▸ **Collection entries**
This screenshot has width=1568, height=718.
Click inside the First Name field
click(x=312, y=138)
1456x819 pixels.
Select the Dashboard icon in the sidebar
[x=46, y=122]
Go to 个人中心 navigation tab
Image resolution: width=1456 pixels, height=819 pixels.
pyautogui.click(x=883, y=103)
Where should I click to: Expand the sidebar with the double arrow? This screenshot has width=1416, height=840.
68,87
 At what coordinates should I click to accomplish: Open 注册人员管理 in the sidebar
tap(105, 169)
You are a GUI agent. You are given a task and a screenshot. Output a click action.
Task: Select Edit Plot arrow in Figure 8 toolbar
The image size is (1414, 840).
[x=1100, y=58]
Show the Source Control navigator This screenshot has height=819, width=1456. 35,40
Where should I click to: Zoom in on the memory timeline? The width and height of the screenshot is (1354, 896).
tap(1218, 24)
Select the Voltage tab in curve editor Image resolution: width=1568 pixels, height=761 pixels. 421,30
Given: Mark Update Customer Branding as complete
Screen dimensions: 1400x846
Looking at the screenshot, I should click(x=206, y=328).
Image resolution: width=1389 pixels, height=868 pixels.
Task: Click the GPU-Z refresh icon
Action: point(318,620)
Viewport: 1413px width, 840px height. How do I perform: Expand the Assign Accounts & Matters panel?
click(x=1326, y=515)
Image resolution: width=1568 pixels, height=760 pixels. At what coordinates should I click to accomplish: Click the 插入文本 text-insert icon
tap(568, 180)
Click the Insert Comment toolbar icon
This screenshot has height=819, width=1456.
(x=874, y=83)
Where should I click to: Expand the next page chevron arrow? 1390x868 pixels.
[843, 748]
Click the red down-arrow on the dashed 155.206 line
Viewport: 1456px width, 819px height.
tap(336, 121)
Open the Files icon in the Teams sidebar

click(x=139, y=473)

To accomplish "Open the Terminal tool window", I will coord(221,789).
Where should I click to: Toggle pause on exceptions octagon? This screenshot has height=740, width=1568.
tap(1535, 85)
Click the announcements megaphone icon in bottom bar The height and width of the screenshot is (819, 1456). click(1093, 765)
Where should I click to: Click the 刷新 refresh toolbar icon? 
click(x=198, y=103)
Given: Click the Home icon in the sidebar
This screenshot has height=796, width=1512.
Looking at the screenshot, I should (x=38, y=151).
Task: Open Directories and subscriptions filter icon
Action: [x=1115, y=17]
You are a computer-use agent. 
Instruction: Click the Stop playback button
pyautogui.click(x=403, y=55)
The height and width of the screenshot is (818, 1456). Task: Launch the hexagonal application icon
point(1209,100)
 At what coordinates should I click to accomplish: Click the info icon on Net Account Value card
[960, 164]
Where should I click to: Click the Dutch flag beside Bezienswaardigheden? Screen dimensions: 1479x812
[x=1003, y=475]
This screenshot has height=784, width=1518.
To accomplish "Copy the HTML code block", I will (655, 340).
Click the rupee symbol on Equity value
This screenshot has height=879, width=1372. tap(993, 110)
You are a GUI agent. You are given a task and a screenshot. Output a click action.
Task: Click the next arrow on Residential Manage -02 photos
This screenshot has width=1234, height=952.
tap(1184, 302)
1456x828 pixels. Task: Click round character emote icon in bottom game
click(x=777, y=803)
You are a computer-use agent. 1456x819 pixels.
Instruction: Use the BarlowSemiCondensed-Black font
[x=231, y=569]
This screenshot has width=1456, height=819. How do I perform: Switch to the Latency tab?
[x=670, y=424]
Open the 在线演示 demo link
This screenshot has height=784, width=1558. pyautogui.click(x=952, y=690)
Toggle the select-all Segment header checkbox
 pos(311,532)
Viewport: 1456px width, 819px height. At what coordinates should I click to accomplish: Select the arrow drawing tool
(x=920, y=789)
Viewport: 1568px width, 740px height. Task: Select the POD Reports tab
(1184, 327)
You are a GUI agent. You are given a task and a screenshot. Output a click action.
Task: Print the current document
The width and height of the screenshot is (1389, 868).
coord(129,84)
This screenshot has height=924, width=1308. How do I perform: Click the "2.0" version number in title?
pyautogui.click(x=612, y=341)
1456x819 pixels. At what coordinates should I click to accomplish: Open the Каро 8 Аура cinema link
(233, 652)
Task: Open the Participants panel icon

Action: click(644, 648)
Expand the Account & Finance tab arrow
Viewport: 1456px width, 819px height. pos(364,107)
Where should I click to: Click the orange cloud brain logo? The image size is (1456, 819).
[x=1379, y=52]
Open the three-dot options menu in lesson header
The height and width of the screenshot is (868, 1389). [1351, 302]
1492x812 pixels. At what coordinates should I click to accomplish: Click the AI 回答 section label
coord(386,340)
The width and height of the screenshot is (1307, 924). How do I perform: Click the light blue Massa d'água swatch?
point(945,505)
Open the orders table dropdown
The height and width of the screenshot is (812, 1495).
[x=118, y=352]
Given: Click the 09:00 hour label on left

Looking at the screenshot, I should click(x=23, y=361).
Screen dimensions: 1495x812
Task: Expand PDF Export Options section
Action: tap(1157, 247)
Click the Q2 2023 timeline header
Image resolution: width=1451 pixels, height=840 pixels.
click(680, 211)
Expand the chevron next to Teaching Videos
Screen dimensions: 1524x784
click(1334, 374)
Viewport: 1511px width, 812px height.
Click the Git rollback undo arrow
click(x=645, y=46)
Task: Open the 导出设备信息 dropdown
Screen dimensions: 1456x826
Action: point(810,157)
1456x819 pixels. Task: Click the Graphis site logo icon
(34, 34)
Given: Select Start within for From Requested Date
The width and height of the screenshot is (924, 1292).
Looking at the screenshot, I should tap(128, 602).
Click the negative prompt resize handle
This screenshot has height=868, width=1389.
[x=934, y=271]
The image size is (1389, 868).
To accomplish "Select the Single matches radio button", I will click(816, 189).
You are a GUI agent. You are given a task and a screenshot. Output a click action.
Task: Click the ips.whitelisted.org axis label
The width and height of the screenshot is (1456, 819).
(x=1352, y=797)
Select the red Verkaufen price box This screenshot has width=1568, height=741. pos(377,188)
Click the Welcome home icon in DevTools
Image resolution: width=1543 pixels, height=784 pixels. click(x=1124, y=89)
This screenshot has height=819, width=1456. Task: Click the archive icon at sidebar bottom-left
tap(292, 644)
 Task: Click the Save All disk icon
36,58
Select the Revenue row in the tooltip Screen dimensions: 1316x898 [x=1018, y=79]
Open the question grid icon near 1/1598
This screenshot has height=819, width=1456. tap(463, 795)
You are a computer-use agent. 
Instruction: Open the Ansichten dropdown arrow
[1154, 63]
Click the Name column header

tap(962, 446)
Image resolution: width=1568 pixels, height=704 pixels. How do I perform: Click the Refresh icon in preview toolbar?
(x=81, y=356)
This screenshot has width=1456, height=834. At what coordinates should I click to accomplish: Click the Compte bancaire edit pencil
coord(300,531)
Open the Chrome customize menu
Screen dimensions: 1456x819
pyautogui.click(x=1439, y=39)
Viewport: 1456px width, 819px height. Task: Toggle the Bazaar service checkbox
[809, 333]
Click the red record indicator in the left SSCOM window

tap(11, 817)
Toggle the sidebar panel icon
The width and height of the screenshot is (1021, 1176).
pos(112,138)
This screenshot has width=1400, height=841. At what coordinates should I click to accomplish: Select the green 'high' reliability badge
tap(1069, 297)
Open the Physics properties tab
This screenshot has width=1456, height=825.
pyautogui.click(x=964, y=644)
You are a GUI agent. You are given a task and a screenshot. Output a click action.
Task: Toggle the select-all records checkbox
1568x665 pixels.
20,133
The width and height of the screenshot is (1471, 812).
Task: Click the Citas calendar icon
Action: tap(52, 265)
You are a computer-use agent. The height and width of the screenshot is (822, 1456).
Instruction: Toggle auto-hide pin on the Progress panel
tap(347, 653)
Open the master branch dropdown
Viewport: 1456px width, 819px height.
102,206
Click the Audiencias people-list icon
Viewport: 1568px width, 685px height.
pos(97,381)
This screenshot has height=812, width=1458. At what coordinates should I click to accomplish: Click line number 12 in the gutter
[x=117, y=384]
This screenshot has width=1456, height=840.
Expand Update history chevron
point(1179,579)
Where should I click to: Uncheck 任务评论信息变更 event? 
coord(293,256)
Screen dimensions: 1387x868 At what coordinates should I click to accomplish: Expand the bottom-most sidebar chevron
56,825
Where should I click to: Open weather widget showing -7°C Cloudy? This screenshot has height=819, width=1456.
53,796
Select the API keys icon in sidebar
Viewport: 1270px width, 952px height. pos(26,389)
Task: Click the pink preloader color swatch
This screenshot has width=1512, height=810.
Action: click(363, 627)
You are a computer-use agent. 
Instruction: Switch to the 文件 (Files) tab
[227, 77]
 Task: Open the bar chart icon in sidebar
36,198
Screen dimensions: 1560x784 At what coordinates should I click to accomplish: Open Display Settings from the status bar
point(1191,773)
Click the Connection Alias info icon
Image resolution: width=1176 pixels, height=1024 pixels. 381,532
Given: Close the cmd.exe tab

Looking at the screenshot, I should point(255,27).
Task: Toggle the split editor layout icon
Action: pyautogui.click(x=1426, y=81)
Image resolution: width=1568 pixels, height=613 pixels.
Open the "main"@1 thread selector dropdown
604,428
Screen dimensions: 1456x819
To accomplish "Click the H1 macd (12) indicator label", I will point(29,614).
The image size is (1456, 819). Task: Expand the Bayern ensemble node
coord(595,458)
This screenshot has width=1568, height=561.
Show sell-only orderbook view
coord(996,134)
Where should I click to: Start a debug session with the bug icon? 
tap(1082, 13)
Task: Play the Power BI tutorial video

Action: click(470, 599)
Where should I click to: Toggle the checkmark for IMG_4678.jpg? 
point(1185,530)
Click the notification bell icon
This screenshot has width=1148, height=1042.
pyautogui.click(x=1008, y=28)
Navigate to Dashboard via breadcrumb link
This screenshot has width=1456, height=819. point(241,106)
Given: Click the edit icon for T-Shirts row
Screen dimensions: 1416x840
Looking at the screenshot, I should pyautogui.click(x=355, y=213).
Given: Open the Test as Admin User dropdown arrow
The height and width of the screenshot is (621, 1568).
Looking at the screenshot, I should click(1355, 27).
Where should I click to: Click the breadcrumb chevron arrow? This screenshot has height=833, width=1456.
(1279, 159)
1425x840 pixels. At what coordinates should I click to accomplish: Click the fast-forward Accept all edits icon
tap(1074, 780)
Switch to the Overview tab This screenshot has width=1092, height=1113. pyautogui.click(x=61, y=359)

▸ **What you have to do**
In the entries above, find every line with the word "will" and list it.

▸ **Response to this task**
To accomplish "Open the Terminal tool window", I will coord(221,789).
To accomplish "Copy the HTML code block", I will (655, 340).
To accomplish "Select the Single matches radio button", I will click(816, 189).
To accomplish "Click the H1 macd (12) indicator label", I will point(29,614).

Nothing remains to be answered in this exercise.